_Trecho do texto_:
Então vamos acabar nos matando?

Sigmund Freud também especula sobre como a civilização poderia controlar esses nossos demônios homicidas – para que tudo não acabe em cinzas. Ele logo rejeita a ideia de que o comunismo seria uma solução apaziguadora por reduzir o poder individual e promover um desfrute comunitário de todos os bens. “Nada mudamos no que toca às diferenças de poder ou de influência que a agressividade usa para os seus propósitos, e tampouco na sua natureza. Ela [a pulsão agressiva] não foi criada pela propriedade [privada].”

Um dos caminhos que ele aponta está no próprio conflito psíquico. A tensão entre ego e superego instala um “sentimento consciente de culpa”, manipulado pela civilização para que nem pensemos em atos condenáveis – já que nos culpamos até por pensar em coisa ruim. E a religião, segundo Freud, soube se aproveitar muito bem disso inventando um sinônimo para o sentimento de culpa: o pecado. É uma emoção que tem origem também no medo da autoridade, algo que surgiu lá na primeira infância, deslocada a partir da figura paterna, e que acaba lotando as igrejas de fiéis tementes a esse Pai, tão protetor quanto punitivo: Deus, é claro.

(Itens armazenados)
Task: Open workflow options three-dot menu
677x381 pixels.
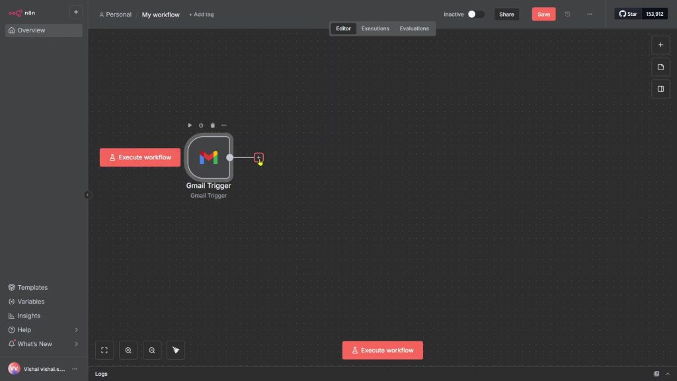Action: pyautogui.click(x=590, y=14)
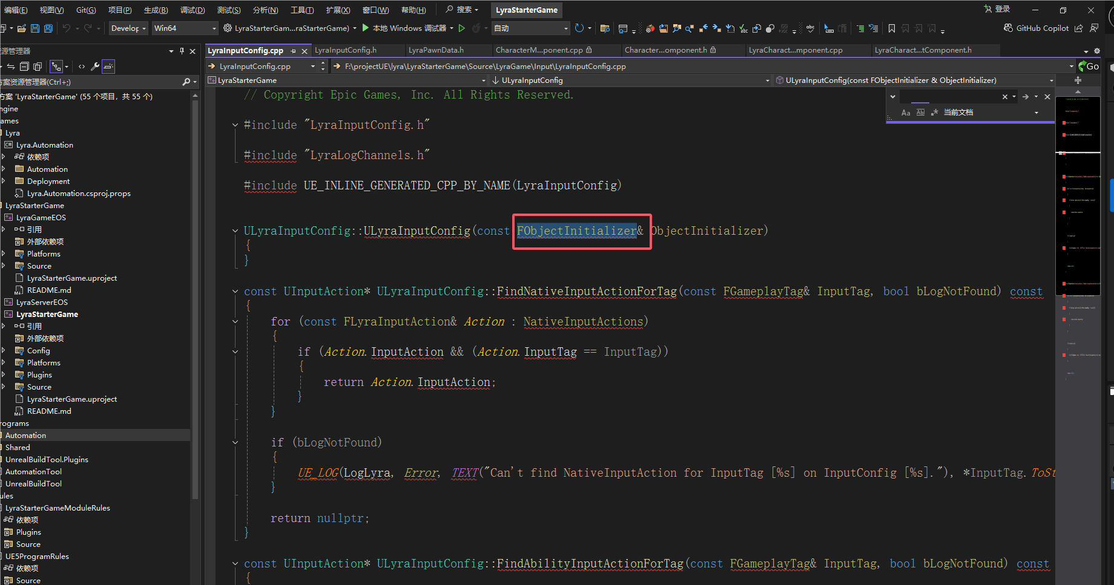Open the settings gear at tab strip end
This screenshot has width=1114, height=585.
tap(1097, 51)
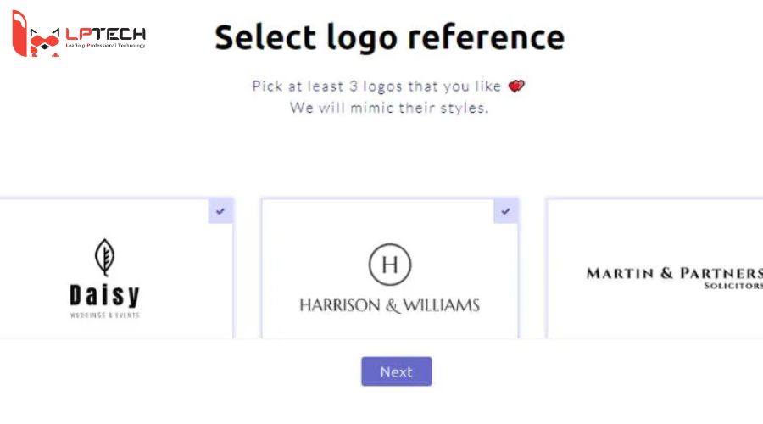The image size is (763, 424).
Task: Click the 'Harrison & Williams' name text
Action: (x=389, y=305)
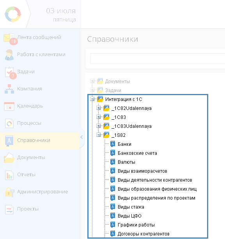Collapse the Интеграция с 1С node

(92, 99)
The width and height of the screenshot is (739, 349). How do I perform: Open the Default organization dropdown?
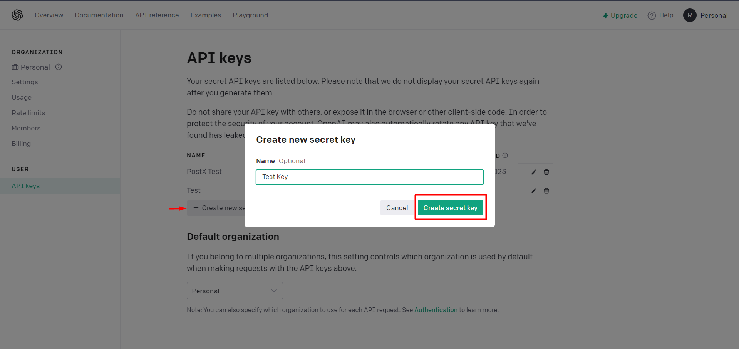pos(235,291)
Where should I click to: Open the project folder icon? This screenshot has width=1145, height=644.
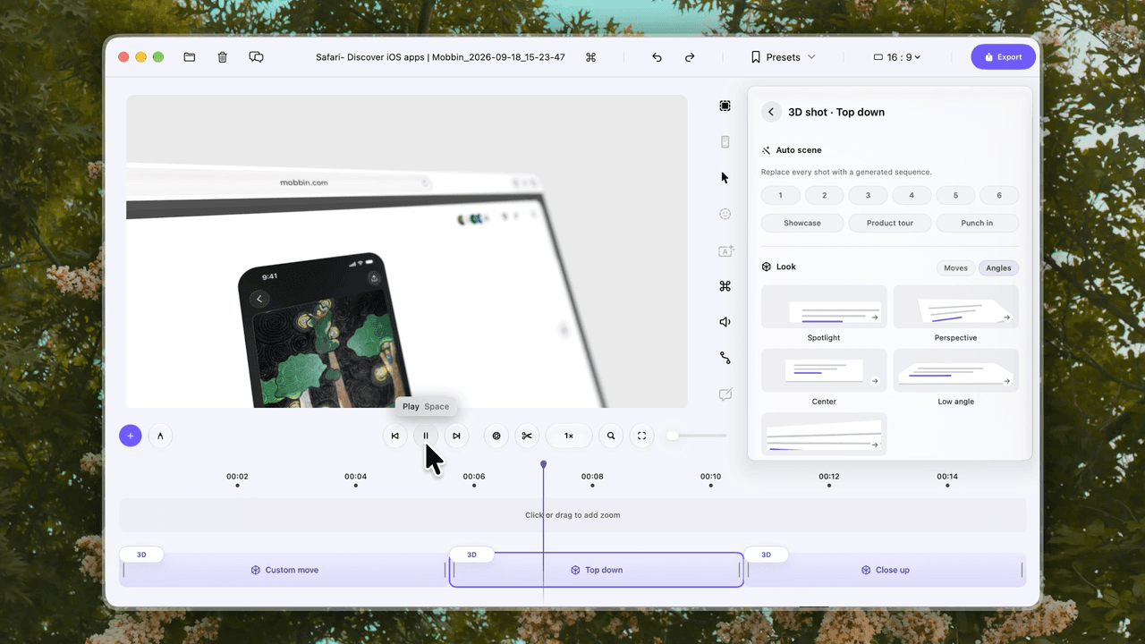pyautogui.click(x=190, y=57)
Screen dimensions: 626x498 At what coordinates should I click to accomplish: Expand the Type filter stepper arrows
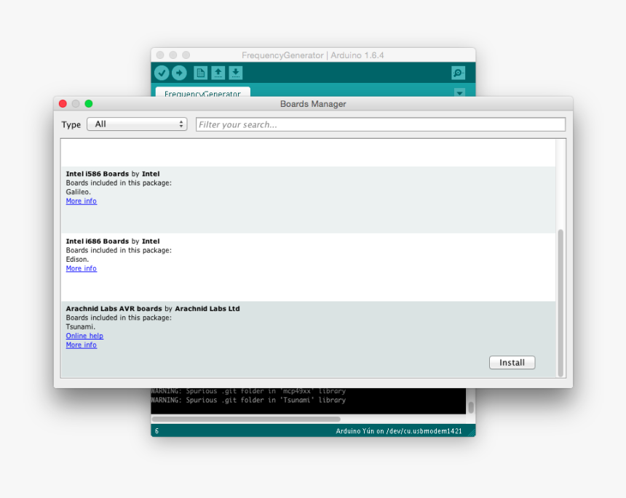(x=181, y=124)
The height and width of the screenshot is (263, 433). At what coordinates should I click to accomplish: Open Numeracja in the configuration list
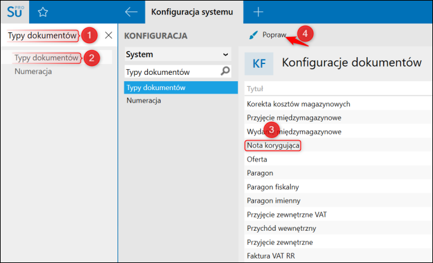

_Exercícios propostos_:
a: Segundo o trecho sobre Freud, que sinônimo a religião inventou para o sentimento de culpa?
b: Devolva do trecho sobre Freud tudo o que vai desde "Um dos caminhos" até "Deus, é claro.".

_Respostas dos exercícios_:
a: O pecado.

b:
Um dos caminhos que ele aponta está no próprio conflito psíquico. A tensão entre ego e superego instala um “sentimento consciente de culpa”, manipulado pela civilização para que nem pensemos em atos condenáveis – já que nos culpamos até por pensar em coisa ruim. E a religião, segundo Freud, soube se aproveitar muito bem disso inventando um sinônimo para o sentimento de culpa: o pecado. É uma emoção que tem origem também no medo da autoridade, algo que surgiu lá na primeira infância, deslocada a partir da figura paterna, e que acaba lotando as igrejas de fiéis tementes a esse Pai, tão protetor quanto punitivo: Deus, é claro.